[Start of Attachment]

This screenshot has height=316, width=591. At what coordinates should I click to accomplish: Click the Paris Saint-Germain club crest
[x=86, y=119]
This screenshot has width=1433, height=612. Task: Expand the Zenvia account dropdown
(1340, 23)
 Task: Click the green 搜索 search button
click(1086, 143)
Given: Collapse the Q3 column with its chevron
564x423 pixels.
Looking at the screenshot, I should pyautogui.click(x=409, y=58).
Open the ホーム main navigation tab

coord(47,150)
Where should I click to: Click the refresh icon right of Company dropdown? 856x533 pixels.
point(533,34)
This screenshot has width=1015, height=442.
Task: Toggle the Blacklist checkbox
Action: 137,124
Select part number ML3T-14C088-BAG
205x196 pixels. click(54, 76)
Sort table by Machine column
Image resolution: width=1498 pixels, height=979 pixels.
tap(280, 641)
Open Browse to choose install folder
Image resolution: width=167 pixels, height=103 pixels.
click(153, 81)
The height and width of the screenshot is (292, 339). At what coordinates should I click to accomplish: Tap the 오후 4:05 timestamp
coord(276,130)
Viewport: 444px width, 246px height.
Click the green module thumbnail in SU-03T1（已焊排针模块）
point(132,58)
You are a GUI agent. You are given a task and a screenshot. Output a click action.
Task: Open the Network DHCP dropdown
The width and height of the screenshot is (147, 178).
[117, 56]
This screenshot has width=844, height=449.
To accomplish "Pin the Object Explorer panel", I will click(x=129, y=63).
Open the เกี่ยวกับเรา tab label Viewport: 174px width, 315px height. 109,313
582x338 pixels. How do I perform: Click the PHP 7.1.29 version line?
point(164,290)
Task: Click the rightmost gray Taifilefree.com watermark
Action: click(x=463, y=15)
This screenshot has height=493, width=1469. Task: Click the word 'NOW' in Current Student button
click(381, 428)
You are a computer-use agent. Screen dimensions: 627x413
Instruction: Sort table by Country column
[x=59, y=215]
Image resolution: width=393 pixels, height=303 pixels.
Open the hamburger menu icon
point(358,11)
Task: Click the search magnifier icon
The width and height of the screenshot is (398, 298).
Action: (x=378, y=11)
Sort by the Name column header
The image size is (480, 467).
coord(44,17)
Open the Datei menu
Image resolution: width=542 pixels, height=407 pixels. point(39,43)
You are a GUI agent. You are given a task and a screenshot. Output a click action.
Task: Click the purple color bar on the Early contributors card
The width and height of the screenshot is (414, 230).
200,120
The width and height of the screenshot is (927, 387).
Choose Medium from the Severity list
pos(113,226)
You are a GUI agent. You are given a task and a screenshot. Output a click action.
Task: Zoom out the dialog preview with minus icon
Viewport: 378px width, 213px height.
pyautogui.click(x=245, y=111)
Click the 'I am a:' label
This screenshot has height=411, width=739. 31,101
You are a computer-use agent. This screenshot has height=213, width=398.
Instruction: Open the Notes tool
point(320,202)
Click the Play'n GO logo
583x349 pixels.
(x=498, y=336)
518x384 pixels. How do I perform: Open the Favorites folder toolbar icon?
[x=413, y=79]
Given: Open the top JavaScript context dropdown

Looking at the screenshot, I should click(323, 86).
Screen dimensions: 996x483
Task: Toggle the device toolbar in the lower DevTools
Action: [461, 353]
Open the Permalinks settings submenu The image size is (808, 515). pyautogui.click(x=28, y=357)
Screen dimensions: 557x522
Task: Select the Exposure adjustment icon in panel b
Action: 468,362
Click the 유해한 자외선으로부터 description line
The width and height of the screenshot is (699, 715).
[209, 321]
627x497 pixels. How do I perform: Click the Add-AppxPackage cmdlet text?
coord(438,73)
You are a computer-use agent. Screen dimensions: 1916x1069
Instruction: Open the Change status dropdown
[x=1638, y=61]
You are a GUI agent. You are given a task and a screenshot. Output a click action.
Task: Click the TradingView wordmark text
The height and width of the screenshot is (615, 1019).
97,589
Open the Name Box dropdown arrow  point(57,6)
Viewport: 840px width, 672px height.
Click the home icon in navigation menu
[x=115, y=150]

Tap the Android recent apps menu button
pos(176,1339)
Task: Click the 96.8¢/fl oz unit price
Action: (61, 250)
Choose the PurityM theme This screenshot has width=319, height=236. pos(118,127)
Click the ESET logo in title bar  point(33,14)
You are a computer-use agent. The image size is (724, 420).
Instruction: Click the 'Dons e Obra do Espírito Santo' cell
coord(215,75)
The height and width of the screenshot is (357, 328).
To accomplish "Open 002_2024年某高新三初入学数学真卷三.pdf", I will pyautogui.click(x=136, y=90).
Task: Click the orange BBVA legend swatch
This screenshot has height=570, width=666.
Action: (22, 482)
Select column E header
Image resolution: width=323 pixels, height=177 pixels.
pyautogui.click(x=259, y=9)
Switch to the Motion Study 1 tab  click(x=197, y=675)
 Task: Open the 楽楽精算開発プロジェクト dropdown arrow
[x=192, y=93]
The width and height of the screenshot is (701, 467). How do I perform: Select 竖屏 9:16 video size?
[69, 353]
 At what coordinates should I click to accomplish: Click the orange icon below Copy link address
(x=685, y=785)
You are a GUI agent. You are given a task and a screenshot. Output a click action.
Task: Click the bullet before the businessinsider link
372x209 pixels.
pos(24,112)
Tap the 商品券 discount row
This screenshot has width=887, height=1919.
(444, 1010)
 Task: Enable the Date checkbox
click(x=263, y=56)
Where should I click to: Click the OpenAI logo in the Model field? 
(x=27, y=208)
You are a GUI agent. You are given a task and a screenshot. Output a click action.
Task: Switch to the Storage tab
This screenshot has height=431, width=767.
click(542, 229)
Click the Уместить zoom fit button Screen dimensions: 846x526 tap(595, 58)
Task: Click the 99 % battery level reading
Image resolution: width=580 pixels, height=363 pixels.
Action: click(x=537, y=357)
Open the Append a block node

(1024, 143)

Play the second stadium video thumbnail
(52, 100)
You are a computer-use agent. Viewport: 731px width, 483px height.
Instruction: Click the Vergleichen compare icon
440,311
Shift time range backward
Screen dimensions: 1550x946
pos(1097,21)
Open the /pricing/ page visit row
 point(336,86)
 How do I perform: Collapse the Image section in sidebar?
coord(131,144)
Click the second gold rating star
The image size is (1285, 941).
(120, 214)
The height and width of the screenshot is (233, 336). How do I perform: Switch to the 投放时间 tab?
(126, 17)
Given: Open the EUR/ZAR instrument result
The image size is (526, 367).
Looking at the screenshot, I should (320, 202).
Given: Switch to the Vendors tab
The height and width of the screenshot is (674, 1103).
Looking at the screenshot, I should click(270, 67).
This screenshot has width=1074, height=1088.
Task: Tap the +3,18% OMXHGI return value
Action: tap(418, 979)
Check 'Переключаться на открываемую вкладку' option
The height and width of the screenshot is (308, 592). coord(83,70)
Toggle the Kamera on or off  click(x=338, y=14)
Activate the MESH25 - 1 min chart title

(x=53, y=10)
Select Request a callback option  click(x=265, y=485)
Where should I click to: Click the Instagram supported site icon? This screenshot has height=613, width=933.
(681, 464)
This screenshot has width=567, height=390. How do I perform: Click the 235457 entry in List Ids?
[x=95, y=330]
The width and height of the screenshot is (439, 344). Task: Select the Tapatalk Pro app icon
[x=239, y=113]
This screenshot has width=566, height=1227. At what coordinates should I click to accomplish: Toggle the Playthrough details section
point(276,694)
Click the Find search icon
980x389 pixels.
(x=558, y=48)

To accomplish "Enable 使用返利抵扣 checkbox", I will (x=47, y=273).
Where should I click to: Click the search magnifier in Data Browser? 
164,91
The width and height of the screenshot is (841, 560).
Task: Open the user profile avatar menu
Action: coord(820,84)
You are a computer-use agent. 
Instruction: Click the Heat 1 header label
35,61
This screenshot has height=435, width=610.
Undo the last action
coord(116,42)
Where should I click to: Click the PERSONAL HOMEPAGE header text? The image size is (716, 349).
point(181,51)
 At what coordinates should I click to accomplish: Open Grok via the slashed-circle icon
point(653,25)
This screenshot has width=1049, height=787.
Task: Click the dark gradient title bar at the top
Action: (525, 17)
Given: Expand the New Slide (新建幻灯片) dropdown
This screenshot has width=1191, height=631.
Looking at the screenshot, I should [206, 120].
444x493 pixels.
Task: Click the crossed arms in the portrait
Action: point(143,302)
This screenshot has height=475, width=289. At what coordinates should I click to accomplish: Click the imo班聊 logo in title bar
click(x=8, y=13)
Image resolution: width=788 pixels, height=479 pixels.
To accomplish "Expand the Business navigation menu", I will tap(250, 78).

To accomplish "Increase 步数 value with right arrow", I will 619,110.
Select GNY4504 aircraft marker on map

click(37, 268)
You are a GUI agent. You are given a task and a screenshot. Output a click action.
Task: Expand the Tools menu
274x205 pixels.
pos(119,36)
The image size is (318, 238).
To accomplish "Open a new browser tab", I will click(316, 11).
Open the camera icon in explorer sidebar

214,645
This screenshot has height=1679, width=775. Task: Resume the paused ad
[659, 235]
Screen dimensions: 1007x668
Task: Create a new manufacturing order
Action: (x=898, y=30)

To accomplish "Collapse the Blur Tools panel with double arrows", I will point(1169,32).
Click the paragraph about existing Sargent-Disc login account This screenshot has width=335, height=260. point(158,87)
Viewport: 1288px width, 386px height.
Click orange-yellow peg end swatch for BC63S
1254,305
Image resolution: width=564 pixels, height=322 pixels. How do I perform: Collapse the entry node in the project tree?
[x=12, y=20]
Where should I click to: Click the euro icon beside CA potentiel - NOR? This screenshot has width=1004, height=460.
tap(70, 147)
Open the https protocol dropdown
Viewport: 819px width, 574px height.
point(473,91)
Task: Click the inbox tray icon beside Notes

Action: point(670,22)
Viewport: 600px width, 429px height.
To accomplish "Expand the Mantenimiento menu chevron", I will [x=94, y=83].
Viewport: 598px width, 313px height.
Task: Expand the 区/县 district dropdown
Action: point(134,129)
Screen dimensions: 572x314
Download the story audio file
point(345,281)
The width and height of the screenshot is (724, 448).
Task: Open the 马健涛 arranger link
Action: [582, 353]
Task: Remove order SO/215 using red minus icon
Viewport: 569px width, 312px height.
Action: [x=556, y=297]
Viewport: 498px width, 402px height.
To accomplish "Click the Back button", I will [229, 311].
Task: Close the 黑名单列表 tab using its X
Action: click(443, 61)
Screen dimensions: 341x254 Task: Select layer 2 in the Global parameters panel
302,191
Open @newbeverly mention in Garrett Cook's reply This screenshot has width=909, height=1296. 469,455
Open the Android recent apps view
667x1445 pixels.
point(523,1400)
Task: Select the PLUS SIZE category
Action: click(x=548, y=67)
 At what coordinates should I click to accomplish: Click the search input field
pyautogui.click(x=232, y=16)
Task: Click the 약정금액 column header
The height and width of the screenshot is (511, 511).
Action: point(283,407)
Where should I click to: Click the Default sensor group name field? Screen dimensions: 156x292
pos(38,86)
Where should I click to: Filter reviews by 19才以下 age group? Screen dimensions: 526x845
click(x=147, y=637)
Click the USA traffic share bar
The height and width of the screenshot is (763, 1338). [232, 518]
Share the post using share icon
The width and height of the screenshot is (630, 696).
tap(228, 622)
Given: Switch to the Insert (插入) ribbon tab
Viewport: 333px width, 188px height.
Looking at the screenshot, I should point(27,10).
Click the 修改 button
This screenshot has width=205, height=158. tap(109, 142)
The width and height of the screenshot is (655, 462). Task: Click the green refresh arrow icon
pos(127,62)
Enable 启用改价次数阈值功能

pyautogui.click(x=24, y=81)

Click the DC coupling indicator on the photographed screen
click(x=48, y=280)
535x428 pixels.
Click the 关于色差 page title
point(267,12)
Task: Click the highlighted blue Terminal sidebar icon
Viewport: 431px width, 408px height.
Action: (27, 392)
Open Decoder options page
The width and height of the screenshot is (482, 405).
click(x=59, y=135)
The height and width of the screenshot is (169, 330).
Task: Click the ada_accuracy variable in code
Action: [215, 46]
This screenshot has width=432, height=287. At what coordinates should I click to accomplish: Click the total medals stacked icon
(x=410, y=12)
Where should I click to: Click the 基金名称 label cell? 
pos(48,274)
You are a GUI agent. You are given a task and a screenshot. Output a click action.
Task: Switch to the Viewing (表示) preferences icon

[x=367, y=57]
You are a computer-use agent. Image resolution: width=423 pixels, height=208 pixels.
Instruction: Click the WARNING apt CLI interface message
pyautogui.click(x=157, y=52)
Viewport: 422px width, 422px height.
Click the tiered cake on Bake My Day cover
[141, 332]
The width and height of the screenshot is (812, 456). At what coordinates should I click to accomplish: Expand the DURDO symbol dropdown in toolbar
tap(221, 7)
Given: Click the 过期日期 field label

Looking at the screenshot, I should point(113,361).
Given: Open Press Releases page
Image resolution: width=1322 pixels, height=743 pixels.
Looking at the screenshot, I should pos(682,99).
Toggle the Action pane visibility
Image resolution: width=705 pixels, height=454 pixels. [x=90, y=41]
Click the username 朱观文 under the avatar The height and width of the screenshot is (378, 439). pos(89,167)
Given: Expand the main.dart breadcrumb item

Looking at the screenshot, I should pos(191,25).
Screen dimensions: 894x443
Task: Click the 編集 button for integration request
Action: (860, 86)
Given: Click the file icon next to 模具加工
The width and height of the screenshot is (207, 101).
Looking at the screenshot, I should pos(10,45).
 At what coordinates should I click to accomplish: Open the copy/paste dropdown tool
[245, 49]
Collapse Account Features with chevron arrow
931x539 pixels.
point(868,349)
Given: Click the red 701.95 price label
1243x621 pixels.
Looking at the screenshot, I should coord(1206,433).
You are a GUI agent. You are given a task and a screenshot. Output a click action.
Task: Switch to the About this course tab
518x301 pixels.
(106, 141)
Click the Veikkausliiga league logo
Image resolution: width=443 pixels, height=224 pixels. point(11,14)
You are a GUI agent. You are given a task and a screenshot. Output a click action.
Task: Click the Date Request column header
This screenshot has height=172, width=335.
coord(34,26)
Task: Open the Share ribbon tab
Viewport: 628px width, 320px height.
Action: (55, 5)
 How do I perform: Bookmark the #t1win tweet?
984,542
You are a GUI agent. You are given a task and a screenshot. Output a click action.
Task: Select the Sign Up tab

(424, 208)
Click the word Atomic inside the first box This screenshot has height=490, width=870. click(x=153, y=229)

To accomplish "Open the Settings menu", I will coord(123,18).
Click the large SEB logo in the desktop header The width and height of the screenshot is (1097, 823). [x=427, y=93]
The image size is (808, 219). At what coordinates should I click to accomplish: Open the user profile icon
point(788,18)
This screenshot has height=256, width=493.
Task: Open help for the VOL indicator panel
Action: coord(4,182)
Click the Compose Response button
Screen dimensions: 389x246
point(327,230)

[End of Attachment]

Work required - Copy out only the lines of the records above from the one with "Where should I click to: Click the refresh" through the one with "Open Browse to choose install folder", exactly as they stand, both included.

Solution -
Where should I click to: Click the refresh icon right of Company dropdown? 856x533 pixels.
point(533,34)
This screenshot has width=1015, height=442.
Task: Toggle the Blacklist checkbox
Action: 137,124
Select part number ML3T-14C088-BAG
205x196 pixels. click(54, 76)
Sort table by Machine column
Image resolution: width=1498 pixels, height=979 pixels.
tap(280, 641)
Open Browse to choose install folder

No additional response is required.